*Work instruction:* Reproduce the stretch of the abstract on teaching feedback to first-year medical students from "Teaching Feedback to First-year" through "Chou, Calvin L.".

*Document excerpt:*

▬▬▬▬▬▬

Teaching Feedback to First-year Medical Students: Long-term Skill Retention and Accuracy of Student Self-assessment
- Author(s): Kruidering-Hall, Marieke;
- O’Sullivan, Patricia S.;
- Chou, Calvin L.
- et al.
Published Web Locationhttps://doi.org/10.1007/s11606-009-0983-z
Giving and receiving feedback are critical skills and should be taught early in the process of medical education, yet few studies discuss the effect of feedback curricula for first-year medical students. To study short-term and long-term skills and attitudes of first-year medical students after a multidisciplinary feedback curriculum. Prospective pre- vs. post-course evaluation using mixed-methods data analysis. First-year students at a public university medical school. We collected anonymous student feedback to faculty before, immediately after, and 8 months after the curriculum and classified comments by recommendation (reinforcing/corrective) and specificity (global/specific). Students also self-rated their comfort with and quality of feedback. We assessed changes in comments (skills) and self-rated abilities (attitudes) across the three time points. Across the three time points, students’ evaluation contained more corrective specific comments per evaluation [pre-curriculum mean (SD) 0.48 (0.99); post-curriculum 1.20 (1.7); year-end 0.95 (1.5); p = 0.006]. Students reported increased skill and comfort in giving and receiving feedback and at providing constructive feedback (p < 0.001). However, the number of specific comments on year-end evaluations declined [pre 3.35 (2.0); post 3.49 (2.3); year-end 2.8 (2.1)]; p = 0.008], as did students’ self-rated ability to give specific comments. Teaching feedback to early medical students resulted in improved skills of delivering corrective specific feedback and enhanced comfort with feedback. However, students’ overall ability to deliver specific feedback decreased over time.

▬▬▬▬▬▬

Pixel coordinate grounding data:

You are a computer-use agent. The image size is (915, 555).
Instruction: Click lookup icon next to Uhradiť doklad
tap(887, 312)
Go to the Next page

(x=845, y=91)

▬▬▬▬▬▬

*Written solution:*
Teaching Feedback to First-year Medical Students: Long-term Skill Retention and Accuracy of Student Self-assessment
- Author(s): Kruidering-Hall, Marieke;
- O’Sullivan, Patricia S.;
- Chou, Calvin L.